Earlier this year, the Australian Crime Writers Association received 149 entries to its 2021 Ned Kelly Awards competition, “almost double the entries of the previous year,” according to a press release. It has now announced the winners, in four categories.
Best Crime Fiction: Consolation, by Garry Disher (Text)
Also nominated: Gathering Dark, by Candice Fox (Penguin Random House); A Testament of Character, by Sulari Gentill (Pantera Press); The Survivors, by Jane Harper (Pan Macmillan); The Good Turn, by Dervla McTiernan (HarperCollins); Tell Me Lies, by J.P. Pomare (Hachette); When She Was Good, by Michael Robotham (Hachette); and White Throat, by Sarah Thornton (Text)

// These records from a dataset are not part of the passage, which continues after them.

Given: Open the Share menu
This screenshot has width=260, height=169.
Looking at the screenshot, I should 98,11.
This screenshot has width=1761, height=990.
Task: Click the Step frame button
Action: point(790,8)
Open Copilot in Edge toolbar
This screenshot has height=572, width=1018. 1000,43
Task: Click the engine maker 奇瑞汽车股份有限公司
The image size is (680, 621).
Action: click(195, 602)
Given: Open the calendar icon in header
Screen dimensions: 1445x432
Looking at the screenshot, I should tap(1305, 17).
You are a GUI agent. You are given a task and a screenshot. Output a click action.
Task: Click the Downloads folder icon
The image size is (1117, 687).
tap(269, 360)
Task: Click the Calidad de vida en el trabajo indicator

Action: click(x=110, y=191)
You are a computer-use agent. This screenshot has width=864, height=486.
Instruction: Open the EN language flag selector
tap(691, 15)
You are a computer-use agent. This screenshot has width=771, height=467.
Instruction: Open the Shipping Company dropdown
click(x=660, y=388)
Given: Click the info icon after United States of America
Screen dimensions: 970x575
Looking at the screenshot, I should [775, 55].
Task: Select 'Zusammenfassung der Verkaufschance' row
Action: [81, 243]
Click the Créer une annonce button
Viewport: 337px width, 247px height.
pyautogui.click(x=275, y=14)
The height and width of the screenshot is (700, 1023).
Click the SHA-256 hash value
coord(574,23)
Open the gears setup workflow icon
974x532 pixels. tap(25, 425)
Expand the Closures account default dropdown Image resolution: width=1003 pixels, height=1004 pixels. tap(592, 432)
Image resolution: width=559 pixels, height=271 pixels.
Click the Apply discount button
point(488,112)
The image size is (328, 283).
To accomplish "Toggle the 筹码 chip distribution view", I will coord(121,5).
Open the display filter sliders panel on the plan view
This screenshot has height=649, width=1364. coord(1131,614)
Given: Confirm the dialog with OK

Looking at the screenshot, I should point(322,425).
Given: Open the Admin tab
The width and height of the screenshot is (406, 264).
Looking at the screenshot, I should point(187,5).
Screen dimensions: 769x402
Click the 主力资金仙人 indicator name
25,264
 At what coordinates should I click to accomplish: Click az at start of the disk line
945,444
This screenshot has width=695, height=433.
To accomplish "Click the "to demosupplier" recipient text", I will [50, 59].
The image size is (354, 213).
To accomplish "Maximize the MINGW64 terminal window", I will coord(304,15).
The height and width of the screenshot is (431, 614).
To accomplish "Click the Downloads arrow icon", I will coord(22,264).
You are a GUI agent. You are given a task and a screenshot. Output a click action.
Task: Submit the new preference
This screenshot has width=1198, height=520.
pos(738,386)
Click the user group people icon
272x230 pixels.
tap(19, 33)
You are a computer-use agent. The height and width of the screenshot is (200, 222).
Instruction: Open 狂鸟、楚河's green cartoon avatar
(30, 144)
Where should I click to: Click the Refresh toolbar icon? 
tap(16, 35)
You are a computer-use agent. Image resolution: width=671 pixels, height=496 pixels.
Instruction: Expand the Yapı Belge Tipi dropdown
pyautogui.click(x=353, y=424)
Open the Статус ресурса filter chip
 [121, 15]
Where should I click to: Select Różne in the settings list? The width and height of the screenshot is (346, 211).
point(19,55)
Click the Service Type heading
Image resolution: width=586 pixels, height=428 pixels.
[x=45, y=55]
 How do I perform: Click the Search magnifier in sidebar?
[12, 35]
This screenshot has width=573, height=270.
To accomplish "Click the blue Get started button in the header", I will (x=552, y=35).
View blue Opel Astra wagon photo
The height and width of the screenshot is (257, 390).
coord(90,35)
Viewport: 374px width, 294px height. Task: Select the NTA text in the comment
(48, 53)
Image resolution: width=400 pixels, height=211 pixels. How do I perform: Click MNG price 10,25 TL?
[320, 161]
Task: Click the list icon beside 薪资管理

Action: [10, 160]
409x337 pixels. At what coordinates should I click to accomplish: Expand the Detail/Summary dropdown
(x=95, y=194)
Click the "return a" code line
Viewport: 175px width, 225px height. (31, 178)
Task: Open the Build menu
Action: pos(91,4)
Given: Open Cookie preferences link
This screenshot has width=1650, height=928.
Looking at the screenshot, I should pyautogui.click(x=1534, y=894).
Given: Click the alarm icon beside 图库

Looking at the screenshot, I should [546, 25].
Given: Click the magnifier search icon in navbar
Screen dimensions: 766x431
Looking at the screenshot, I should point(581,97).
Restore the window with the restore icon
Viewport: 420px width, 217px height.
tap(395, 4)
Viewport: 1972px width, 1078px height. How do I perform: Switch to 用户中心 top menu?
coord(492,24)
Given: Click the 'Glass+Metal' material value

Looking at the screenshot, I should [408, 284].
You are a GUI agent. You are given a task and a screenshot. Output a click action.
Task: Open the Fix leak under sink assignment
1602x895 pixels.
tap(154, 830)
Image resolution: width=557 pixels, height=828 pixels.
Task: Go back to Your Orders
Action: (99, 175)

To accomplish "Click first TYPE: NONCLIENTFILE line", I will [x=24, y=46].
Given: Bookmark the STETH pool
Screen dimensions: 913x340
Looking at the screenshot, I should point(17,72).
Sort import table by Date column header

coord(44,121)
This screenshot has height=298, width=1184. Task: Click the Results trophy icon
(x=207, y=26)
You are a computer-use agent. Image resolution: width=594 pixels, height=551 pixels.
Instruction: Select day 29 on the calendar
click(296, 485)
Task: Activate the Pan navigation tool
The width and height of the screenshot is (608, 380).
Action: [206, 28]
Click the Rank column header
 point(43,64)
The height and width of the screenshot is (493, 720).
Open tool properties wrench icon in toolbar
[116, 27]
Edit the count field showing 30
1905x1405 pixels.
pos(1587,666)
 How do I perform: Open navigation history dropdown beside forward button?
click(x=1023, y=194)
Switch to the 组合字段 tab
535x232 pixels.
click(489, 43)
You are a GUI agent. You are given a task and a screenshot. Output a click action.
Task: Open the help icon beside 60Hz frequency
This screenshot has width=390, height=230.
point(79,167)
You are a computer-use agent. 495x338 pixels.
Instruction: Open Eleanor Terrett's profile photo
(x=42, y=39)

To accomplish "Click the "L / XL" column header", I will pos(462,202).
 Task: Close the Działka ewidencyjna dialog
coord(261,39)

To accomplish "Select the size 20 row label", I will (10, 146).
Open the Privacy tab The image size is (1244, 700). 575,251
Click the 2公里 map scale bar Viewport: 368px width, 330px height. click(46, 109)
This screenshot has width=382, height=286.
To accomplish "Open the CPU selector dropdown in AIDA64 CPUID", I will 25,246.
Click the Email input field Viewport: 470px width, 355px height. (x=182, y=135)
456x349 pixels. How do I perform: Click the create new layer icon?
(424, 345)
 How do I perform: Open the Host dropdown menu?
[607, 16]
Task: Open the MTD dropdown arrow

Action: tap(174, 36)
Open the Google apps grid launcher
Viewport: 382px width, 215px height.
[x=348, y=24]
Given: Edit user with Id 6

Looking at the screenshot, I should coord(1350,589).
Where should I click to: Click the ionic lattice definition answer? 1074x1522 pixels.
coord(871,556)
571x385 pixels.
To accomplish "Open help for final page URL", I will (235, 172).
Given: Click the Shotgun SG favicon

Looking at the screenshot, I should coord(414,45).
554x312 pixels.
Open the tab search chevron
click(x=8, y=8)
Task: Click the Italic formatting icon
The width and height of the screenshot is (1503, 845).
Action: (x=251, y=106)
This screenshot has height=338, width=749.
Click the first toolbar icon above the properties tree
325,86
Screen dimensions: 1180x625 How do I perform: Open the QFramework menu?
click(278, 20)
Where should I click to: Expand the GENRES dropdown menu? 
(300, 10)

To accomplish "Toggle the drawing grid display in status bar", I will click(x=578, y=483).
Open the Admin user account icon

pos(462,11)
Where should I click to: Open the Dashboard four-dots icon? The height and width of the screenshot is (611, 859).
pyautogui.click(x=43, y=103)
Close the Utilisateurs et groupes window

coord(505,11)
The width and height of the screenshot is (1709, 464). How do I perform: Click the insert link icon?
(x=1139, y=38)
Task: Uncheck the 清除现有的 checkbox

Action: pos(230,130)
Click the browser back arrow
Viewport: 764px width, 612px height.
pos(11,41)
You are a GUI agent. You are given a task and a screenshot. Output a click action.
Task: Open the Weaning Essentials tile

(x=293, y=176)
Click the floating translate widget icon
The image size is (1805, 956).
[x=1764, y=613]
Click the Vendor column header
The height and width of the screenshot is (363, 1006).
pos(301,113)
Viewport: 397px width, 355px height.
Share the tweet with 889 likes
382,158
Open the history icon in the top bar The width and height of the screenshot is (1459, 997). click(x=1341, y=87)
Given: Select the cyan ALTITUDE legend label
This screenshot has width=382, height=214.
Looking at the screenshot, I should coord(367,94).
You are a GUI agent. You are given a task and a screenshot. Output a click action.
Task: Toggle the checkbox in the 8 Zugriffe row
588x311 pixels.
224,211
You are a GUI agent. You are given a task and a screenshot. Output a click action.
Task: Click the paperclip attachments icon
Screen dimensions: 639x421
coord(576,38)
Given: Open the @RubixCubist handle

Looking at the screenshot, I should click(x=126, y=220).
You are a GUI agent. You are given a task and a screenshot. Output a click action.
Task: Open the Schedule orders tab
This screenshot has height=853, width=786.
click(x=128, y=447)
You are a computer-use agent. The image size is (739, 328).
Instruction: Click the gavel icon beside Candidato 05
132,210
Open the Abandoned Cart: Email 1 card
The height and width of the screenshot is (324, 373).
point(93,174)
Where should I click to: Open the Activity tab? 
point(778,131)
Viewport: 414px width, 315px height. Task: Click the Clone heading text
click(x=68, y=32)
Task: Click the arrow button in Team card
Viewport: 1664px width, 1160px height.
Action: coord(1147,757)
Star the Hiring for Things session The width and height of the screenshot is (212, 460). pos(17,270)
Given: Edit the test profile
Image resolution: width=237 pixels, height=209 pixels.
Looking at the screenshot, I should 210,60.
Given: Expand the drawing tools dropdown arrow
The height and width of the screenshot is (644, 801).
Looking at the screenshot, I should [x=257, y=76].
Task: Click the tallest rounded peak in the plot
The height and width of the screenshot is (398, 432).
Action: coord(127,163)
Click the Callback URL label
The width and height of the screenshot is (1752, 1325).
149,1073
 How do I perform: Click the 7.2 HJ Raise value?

Best Debut Crime Fiction: The Second Son, by Loraine Peck (Text)
Also nominated: The Good Mother, by Rae Cairns (Bandrui); The Bluffs, by Kyle Perry (Penguin Random House); and The Night Whistler, by Greg Woodland (Text)
Best True Crime: Stalking Claremont: Inside the Hunt for a Serial Killer, by Bret Christian (HarperCollins)
Also nominated: The Husband Poisoner, by Tanya Bretherton (Hachette); Public Enemies, by Mark Dapin (Allen & Unwin); Hazelwood, by Tom Doig (Penguin Random House); and Witness, by Louise Milligan (Hachette)
Best International Crime Fiction: We Begin at the End, by Chris Whitaker (Allen & Unwin)
Also nominated: The Guest List, by Lucy Foley (HarperCollins); The Secrets of Strangers, by Charity Norman (Allen & Unwin); Take Me Apart, by Sara Sligar (Text); and Broken, by Don Winslow (HarperCollins)
I’ve only read a smattering of these works, including Whitaker’s wonderful We Begin at the End. But McTiernan’s The Good Turn (due out in the States on August 31) is tucked into my to-be-read pile, and I have my eye on a couple more titles. It’s sometimes the case that I don’t know I really need a book until it receives award nominations. (Yes, even I can be swayed by public acclaim.)
Congratulations to all of this year’s contenders!